Triboldingerbohl, also known as Triboltingen or großes Bohl or Langenrain, is the fourth largest island of Lake Constance, with an area of 0.13557 km2. It is 780 m long and up to 230 m wide. It is located in the easternmost part of the Untersee (Lake Constance), near the point where the Seerhein flows into the lake. This part of the lake is also known as the Rheinsee. It belongs to the Wollmatinger Ried nature conservation area; administratively it belongs to the district industrial area of the City of Constance. Until 1934, it belonged to the municipality of Wollmatingen, which was then annexed by Constance. Triboldingerbohl lies 2.1 km southeast of Reichenau Island and 1.6 km from the dam that connects Reichenau to the mainland. The area between Triboldingerbohl island and the Reichenau dam is called Ermatinger pool and is an ecologically important shallow-water zone.

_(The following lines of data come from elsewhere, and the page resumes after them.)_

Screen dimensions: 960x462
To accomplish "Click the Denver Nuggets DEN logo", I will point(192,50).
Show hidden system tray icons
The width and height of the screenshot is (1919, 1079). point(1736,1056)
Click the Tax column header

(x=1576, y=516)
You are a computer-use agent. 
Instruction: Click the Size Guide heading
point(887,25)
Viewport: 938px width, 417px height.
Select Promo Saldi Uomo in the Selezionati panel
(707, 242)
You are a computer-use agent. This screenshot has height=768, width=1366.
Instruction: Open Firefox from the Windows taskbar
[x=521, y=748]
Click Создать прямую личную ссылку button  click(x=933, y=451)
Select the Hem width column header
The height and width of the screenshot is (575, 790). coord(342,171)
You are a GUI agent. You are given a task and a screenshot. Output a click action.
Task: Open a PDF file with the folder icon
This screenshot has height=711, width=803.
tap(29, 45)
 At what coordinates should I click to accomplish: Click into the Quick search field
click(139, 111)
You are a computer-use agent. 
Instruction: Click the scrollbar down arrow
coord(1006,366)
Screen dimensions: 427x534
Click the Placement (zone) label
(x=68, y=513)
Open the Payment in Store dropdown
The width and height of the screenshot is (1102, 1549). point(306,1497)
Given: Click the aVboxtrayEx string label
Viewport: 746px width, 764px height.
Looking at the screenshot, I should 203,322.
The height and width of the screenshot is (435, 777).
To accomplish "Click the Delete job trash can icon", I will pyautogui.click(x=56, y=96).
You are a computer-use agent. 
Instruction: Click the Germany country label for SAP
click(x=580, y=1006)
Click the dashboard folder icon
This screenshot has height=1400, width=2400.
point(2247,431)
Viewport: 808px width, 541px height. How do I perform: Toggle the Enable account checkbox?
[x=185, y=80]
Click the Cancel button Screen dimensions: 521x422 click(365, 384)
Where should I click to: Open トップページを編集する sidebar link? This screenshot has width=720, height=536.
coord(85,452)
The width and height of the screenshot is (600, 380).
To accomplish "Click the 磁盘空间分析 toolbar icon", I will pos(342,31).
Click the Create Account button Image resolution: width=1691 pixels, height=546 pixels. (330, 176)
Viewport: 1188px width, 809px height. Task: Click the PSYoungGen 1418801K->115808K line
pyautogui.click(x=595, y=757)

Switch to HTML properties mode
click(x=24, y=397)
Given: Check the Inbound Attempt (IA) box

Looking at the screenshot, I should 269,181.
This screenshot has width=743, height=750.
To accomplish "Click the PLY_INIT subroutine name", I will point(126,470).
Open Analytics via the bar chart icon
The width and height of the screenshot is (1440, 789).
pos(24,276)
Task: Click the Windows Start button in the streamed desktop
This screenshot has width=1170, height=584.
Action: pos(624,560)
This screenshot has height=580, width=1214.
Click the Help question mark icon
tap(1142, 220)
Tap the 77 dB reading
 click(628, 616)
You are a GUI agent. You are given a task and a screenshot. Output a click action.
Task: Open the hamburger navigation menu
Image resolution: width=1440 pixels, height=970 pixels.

Triboldingerbohl is uninhabited. It is a bird sanctuary. It takes its name from the former Swiss municipality Triboltingen, which was located on the southern shore of Lake Untersee. Between Triboldingerbohl and the mainland lies the smaller island of Mittler Bohl, also known as Langbohl. The two islands are separated by a channel which is only 30 to 50 m wide. This channel and the channel separating Langbohl from the mainland are collectively known as Schläuche ("tubes").

Both island are covered with reeds. They consist of a several meters thick layer of Schnegglisand, a calcareous deposits from Blue-green algae), which is covered by a layer of humus.

Although the island is uninhabited, it is listed in the Constance street directory. It falls under postal code 78467 (Constance-Wollmatingen).